An iterative fitting procedure for the determination of longitudinal NMR cross-correlation rates

We present a method to measure (15)N-(1)H dipolar/(15)N CSA longitudinal cross-correlation rates in protonated proteins. The method depends on the measurement of four observables: the cumulative proton-proton cross relaxation rates, the (15)N R(1) relaxation rate, the multiexponential decay of 2N(Z)H(N)(Z) spin-order, and multiexponential buildup of 2N(Z)H(N)(Z) spin-order. The (15)N-(1)H dipolar/(15)N CSA longitudinal cross-correlation rate is extracted from these measurements by an iterative fitting procedure to the solution of differential equations describing the coupled relaxation dynamics of the z-magnetization of the (15)N nucleus, the two-spin-order 2N(Z)H(N)(Z), and a two-spin-order term 2N(Z)H(Q)(Z) describing the interaction with remote protons.
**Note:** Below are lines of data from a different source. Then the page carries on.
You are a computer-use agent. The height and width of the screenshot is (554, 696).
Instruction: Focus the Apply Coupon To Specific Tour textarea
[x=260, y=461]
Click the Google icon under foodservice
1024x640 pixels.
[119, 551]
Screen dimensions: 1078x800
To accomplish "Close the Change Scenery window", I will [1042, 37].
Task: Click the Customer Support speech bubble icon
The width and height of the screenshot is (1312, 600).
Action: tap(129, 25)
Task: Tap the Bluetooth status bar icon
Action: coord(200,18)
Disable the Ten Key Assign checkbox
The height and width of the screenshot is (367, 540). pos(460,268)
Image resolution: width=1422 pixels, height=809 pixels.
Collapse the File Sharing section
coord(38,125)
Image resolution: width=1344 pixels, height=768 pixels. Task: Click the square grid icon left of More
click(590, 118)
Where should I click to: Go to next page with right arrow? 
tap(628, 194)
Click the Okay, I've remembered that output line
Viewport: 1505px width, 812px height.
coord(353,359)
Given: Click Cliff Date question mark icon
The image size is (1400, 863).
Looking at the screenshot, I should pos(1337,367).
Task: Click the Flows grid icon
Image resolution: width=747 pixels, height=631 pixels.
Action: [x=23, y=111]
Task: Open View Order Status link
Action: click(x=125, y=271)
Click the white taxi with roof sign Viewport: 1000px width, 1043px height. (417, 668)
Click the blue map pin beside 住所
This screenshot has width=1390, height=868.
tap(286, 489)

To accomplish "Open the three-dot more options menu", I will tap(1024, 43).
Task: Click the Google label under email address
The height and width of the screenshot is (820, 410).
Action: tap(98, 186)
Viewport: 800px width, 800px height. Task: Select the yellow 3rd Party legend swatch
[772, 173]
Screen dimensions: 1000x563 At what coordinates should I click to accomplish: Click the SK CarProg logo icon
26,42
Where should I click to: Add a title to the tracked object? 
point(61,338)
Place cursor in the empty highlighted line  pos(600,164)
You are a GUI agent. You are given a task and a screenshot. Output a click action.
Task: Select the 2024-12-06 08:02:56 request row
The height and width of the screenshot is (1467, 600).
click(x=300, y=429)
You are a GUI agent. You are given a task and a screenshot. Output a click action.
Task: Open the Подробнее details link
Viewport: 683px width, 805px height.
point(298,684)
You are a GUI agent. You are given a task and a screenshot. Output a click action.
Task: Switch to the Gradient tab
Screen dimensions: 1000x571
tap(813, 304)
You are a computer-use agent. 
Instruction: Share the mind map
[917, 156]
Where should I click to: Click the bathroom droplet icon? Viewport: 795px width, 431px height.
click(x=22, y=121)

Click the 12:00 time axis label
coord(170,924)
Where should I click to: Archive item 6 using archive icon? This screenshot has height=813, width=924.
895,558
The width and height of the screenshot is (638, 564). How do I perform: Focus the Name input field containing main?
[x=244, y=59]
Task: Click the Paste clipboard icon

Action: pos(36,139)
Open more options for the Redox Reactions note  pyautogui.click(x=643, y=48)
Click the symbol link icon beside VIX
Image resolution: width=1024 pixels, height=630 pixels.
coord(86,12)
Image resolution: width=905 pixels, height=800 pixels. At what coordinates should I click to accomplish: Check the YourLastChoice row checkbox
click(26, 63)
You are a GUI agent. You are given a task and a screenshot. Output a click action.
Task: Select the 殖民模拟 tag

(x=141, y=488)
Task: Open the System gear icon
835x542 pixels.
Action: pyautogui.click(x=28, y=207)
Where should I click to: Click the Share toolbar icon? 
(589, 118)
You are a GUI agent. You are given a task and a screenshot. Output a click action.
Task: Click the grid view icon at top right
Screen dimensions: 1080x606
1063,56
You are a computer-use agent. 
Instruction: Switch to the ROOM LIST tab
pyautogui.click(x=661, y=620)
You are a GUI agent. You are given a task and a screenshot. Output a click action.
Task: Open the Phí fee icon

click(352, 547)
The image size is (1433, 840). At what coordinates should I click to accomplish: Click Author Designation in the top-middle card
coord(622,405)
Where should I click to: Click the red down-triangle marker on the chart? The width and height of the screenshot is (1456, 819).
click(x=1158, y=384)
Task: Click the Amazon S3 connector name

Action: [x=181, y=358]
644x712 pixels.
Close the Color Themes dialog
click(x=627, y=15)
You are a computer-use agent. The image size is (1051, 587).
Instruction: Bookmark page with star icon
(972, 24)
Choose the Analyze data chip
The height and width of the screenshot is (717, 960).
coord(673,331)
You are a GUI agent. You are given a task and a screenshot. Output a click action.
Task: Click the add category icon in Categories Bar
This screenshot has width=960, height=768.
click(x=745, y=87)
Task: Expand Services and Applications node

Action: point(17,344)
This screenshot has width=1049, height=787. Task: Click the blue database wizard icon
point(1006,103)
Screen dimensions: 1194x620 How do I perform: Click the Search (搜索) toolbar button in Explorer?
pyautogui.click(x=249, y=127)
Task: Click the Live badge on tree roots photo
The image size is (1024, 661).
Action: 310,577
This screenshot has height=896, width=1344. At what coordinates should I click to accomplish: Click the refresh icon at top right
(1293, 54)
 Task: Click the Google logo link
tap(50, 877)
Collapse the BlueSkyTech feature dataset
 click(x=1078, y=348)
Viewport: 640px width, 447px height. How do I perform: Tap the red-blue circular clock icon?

The method is applied to the microbial ribonuclease binase. The method can also extract longitudinal cross-correlation rates for those amide protons that are involved in rapid solvent exchange. The experiment that serves for extracting proton-proton cross-relaxation rates is a modification of 3D (15)N-resolved NOESY-HSQC. The experiment restores the solvent magnetization to its equilibrium state during data detection for all phase cycling steps and all values of NOE mixing times and is recommended for use in standard applications as well.